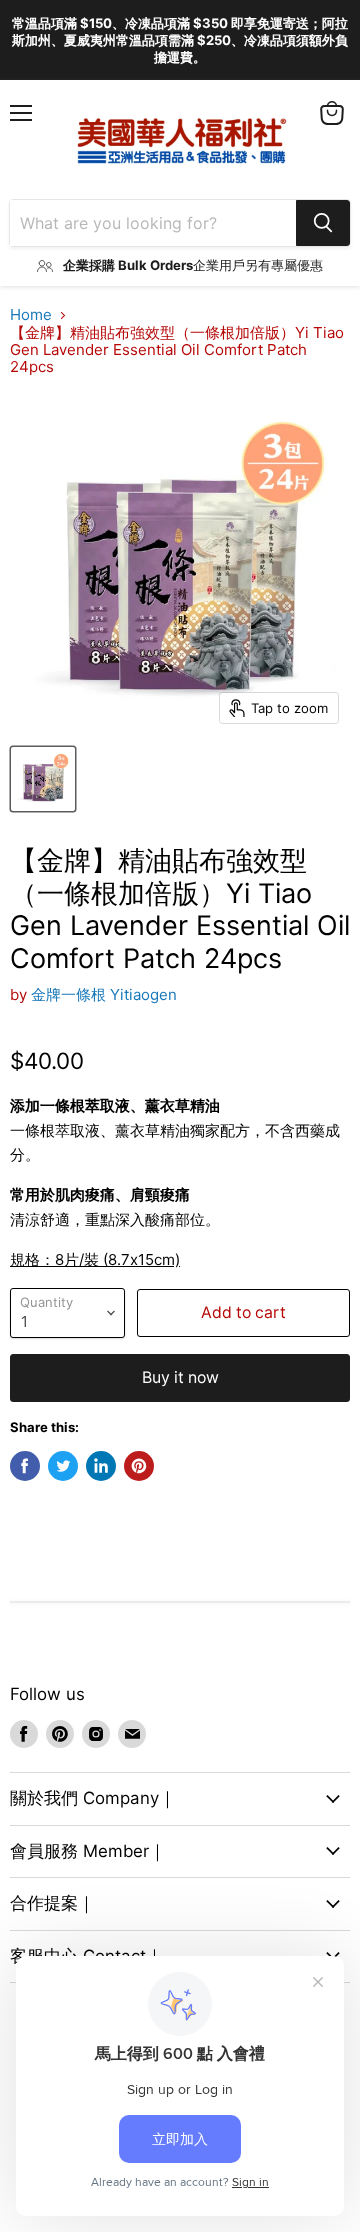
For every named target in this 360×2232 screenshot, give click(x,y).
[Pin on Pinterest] (139, 1466)
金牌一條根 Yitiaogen (104, 994)
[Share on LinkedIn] (101, 1466)
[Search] (323, 223)
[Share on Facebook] (25, 1466)
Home (31, 314)
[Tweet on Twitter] (63, 1466)
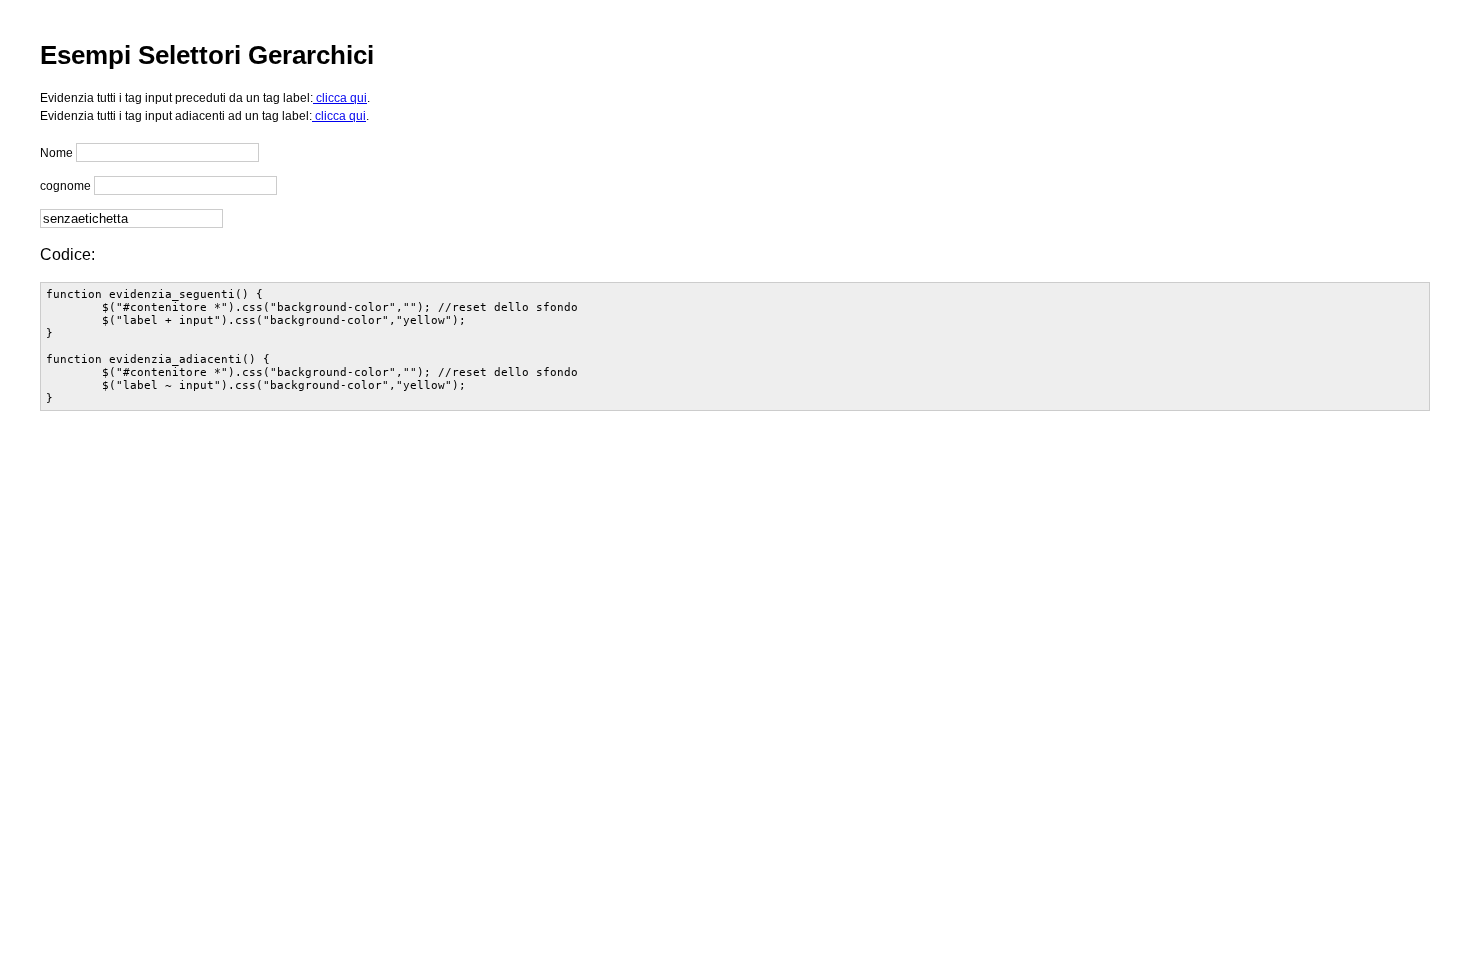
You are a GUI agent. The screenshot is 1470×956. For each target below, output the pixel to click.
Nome (56, 153)
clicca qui (340, 98)
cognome (65, 186)
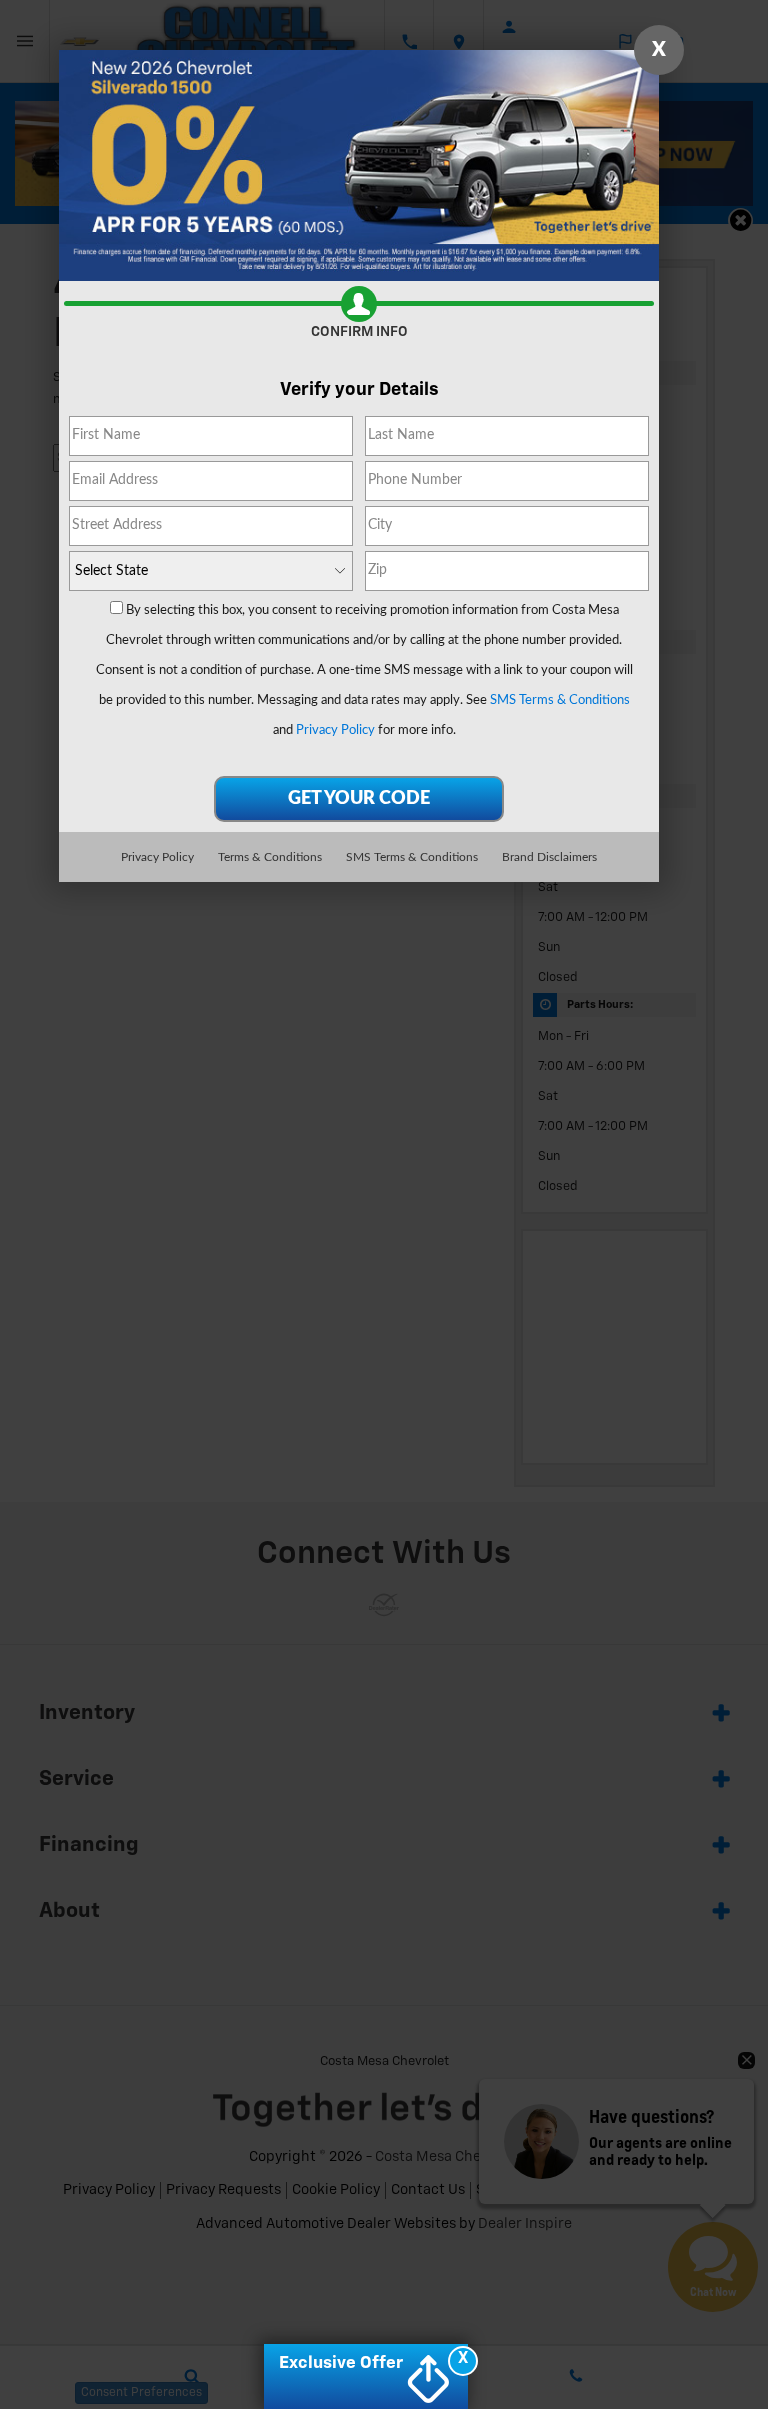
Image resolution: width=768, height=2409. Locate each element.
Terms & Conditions (270, 857)
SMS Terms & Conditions (560, 700)
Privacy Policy (335, 730)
--
Lines with "click": find them in the data and copy each one.

Answer section →
For every named target in this 360×2232 screenshot, give click(x,y).
You are a GUI agent. The screenshot is 1470×956. For each target below, output the pixel to click.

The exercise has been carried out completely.